SHARA BAILEY: I love to do that. But the toe bones and the finger bones– bone is dynamic. It responds to you. 

IRA FLATOW: It’s alive. 



SHARA BAILEY: As you know– and it responds to you. So see- 

IRA FLATOW: So maybe they’re the same, except this one liked to climb a tree a little more, and so it developed a little more of a curvature. 
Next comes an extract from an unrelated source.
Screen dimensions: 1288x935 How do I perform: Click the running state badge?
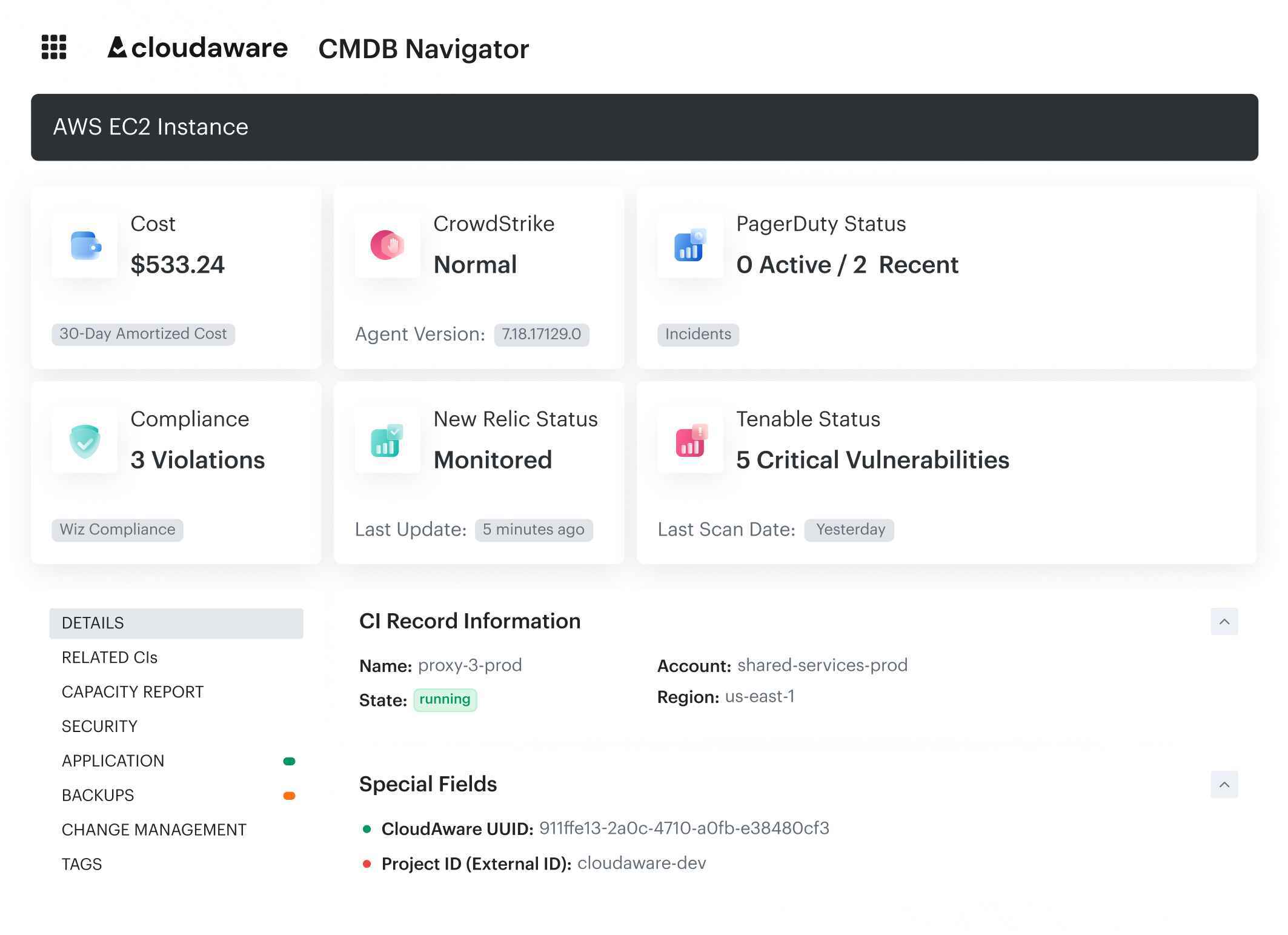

SHARA BAILEY: Maybe they had to climb trees for their food all the time. I don’t know. I’m really stretching it here, but I think the cool thing about discoveries like this is it makes us think about new hypotheses, and somebody out there is going to go test that, or test other hypotheses, and that’s how science moves forward, as you know. 

IRA FLATOW: But very slowly. 

SHARA BAILEY: Unfortunately. 

IRA FLATOW: Because if you come up with a new idea, you have to have good evidence. 

SHARA BAILEY: Yeah, absolutely. 

IRA FLATOW: So you need to go out and find some more of these bones and teeth. 

SHARA BAILEY: Yep, yep. That’ll help. I’m not sure it’s going to resolve it. 

IRA FLATOW: Well, you’ll come back and talk about it if they find some more stuff, right? 

SHARA BAILEY: Of course. 

IRA FLATOW: All right. 


IRA FLATOW: Thank you very much. Shara Bailey is Associate Professor in the Department of Anthropology at New York University. Thank you– 

SHARA BAILEY: Thank you. 

IRA FLATOW: –for taking time to be with us today.